Required task >> Copy the lines of the material below exactly, from its first line through the line that contains "pyautogui.click(x=603, y=88)", with both ends included. Leave the pictures out of your copy.

[Collected data entries]
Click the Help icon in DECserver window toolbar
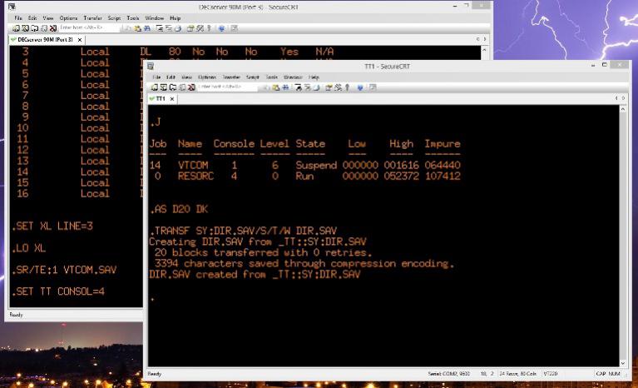638x388 pixels. (x=221, y=27)
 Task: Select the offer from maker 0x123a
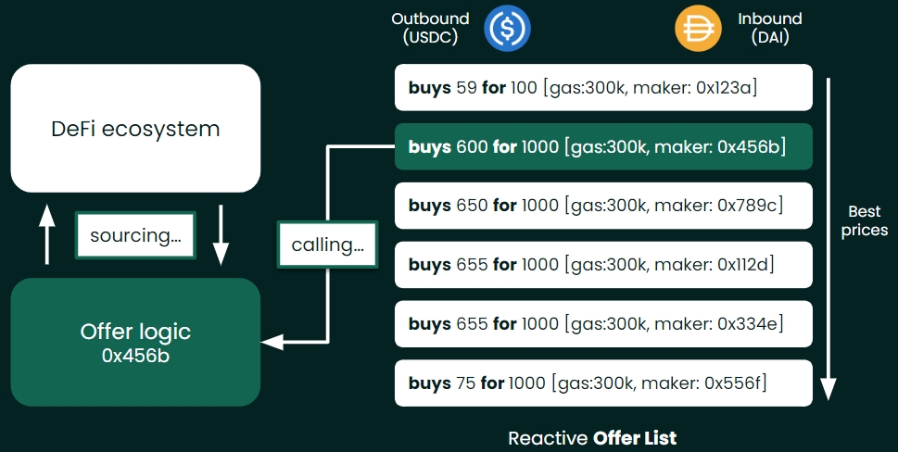pyautogui.click(x=603, y=88)
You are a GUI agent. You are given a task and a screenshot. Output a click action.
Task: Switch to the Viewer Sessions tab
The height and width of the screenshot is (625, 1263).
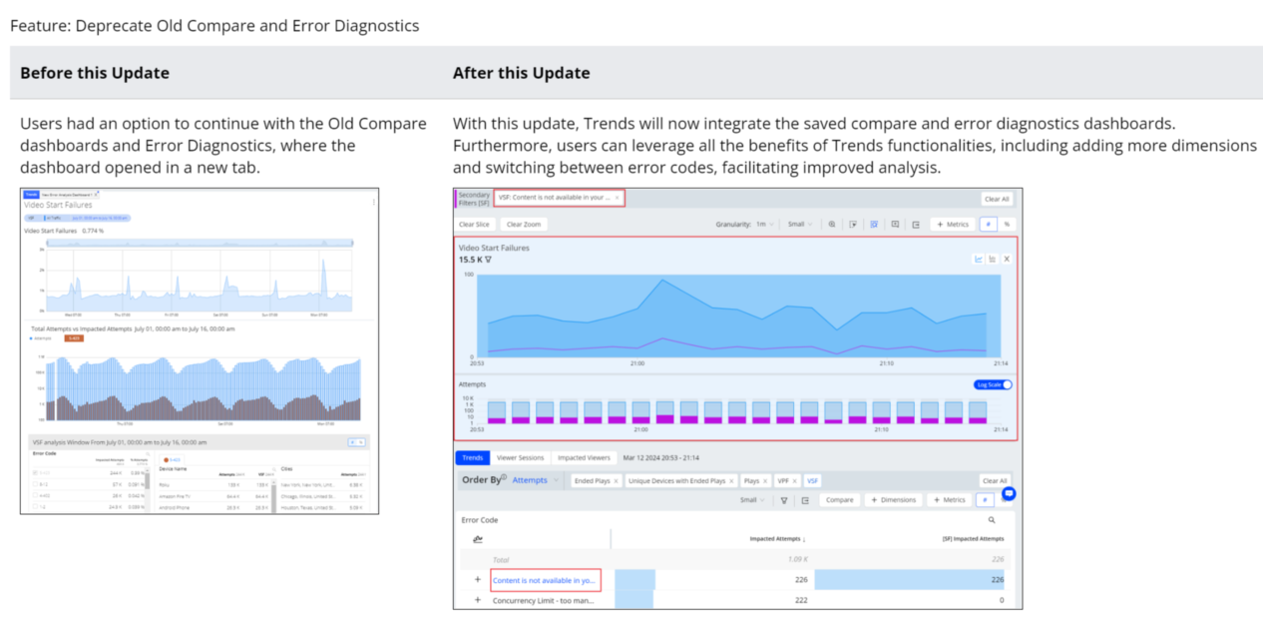[520, 458]
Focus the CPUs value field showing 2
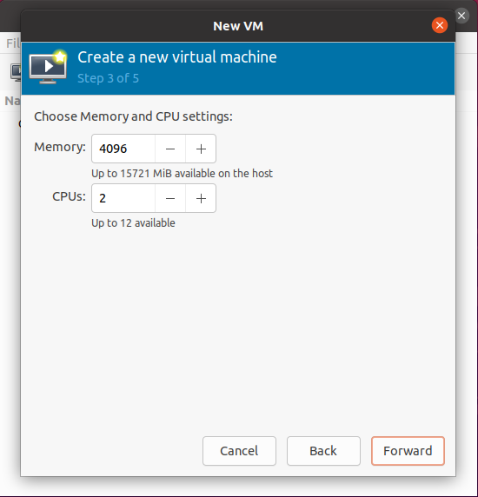This screenshot has width=478, height=497. [x=123, y=198]
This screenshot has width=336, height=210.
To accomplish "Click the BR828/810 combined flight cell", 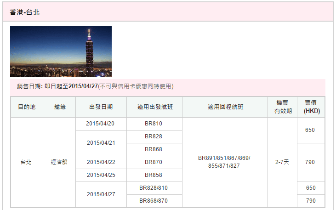I will click(154, 188).
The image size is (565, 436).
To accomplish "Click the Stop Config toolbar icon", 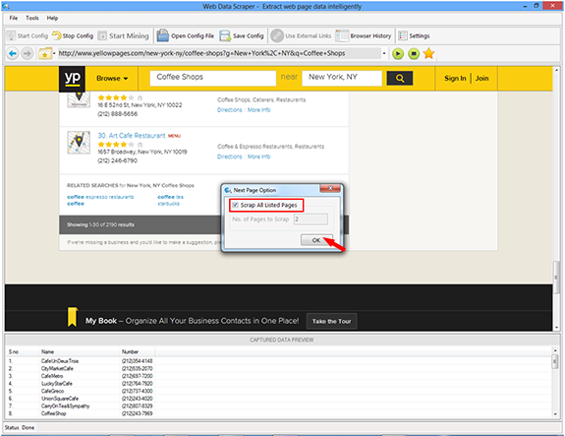I will (x=57, y=35).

Task solution >>
Click the Help icon in DECserver window toolbar
638x388 pixels. (x=221, y=27)
 Task: Select the offer from maker 0x123a
pyautogui.click(x=603, y=88)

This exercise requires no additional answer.